As a queer immigrant, the Tories’ dehumanising borders bill chills me to the bone
Ibtisam Ahmed, a queer immigrant and head of policy and research at LGBT Foundation, explains the devastating impact the Tories’ Nationality and Borders Bill would have on other LGBT+ people seeking asylum.
Being a queer Commonwealth immigrant in the UK is a complicated experience. I was born and raised in a country where same-gender intimacy was criminalised centuries before I (or, indeed, the borders of my homeland) came into being. The first place I ever safely explored my identity is the same country whose colonial history made my life criminal in the first place. Gratitude at finally finding a safe space is muddied with the knowledge that a different history, a kinder and more compassionate history, would have precluded that need in the first place.
Yet, it would be remiss of me to ignore my immense privilege. I moved here as a student and now work to uplift LGBT+ rights at a national charity. If the trajectory of my life had been even slightly different – if, for instance, I had been outed before I moved, or if my socio-economic circumstances prevented me from taking what is considered the “legal” migration route – I would have been going through a much darker journey to be here, one that is undertaken by countless queer folks seeking refuge and asylum every year as their sole means of salvation. The proposed Nationality and Borders Bill would take that extremely difficult process and make it nigh on impossible.

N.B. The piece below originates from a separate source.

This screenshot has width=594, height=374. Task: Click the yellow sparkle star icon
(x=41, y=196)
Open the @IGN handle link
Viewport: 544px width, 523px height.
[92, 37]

The UK prides itself as being a sanctuary and haven for LGBT+ people, despite a dubious track record of protecting the rights of its own LGBT+ citizens. As is the reality with any modern nation-state, the experiences of migrants, especially those seeking refuge and asylum, is inevitably much worse. Organisations like LGBT Foundation, Rainbow Migration and Amnesty International have already called out the hostile immigration environment here, which includes: indefinite detention, a general lack of access to legal support, a dehumanising process of proving one’s identity and a proven disproportionate rate of rejection for those fleeing life-threatening circumstances.
An ideal response to such a system would be based on empathy for those it impacts, but we find ourselves on the precipice of legislation that has already been condemned for breaking international human rights standards. As someone working within the policy realm, I am outraged. As a queer migrant, I am terrified. I think back to those awful what if scenarios, where I would have been forced to flee persecution to the UK, and I add the Nationality and Borders Bill on top of that nightmare.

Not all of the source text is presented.